De inventaris bouwkundig erfgoed van Ieper en deelgemeenten Boezinge, Brielen, Dikkebus, Elverdinge, Hollebeke, Sint-Jan, Vlamertinge, Voormezele, Zillebeke en Zuidschote werd gepubliceerd in 1987 in boekdeel 11n1 van de reeks Bouwen door de eeuwen heen in Vlaanderen. Een inventaristeam van het Bestuur Monumenten en Landschappen binnen het Ministerie van de Vlaamse Gemeenschap maakte de inventaris op. De optekeningsperiode ter plaatse liep van het najaar 1982 tot de zomer 1986. De inventarisatie van bouwkundig erfgoed in Ieper, Boezinge, Brielen, Dikkebus, Elverdinge, Hollebeke, Sint-Jan, Vlamertinge, Voormezele, Zillebeke en Zuidschote leverde 886 inventarisfiches op.

** Bewaarde gegevens **
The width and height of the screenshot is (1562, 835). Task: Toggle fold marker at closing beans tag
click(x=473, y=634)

==

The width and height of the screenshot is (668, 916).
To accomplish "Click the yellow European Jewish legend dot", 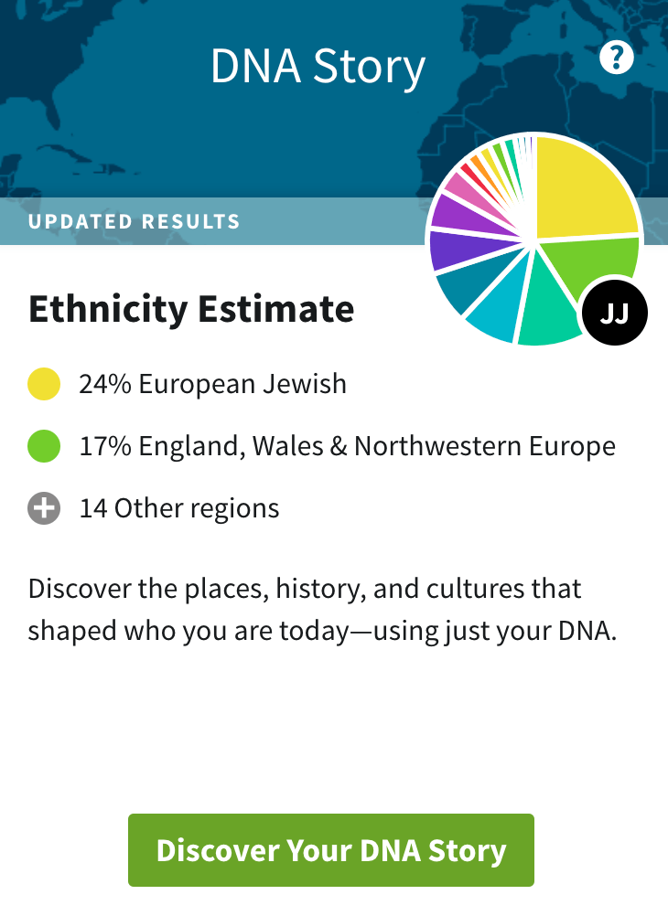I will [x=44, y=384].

** De opdrachten **
(a) Hoeveel inventarisfiches leverde de inventarisatie op volgens de tekst over het bouwkundig erfgoed van Ieper?
(b) Schrijf uit de tekst over het bouwkundig erfgoed van Ieper letterlijk over van "De inventaris bouwkundig" tot en met "886 inventarisfiches op.".

** Antwoordenlijst **
(a) 886 inventarisfiches.

(b)
De inventaris bouwkundig erfgoed van Ieper en deelgemeenten Boezinge, Brielen, Dikkebus, Elverdinge, Hollebeke, Sint-Jan, Vlamertinge, Voormezele, Zillebeke en Zuidschote werd gepubliceerd in 1987 in boekdeel 11n1 van de reeks Bouwen door de eeuwen heen in Vlaanderen. Een inventaristeam van het Bestuur Monumenten en Landschappen binnen het Ministerie van de Vlaamse Gemeenschap maakte de inventaris op. De optekeningsperiode ter plaatse liep van het najaar 1982 tot de zomer 1986. De inventarisatie van bouwkundig erfgoed in Ieper, Boezinge, Brielen, Dikkebus, Elverdinge, Hollebeke, Sint-Jan, Vlamertinge, Voormezele, Zillebeke en Zuidschote leverde 886 inventarisfiches op.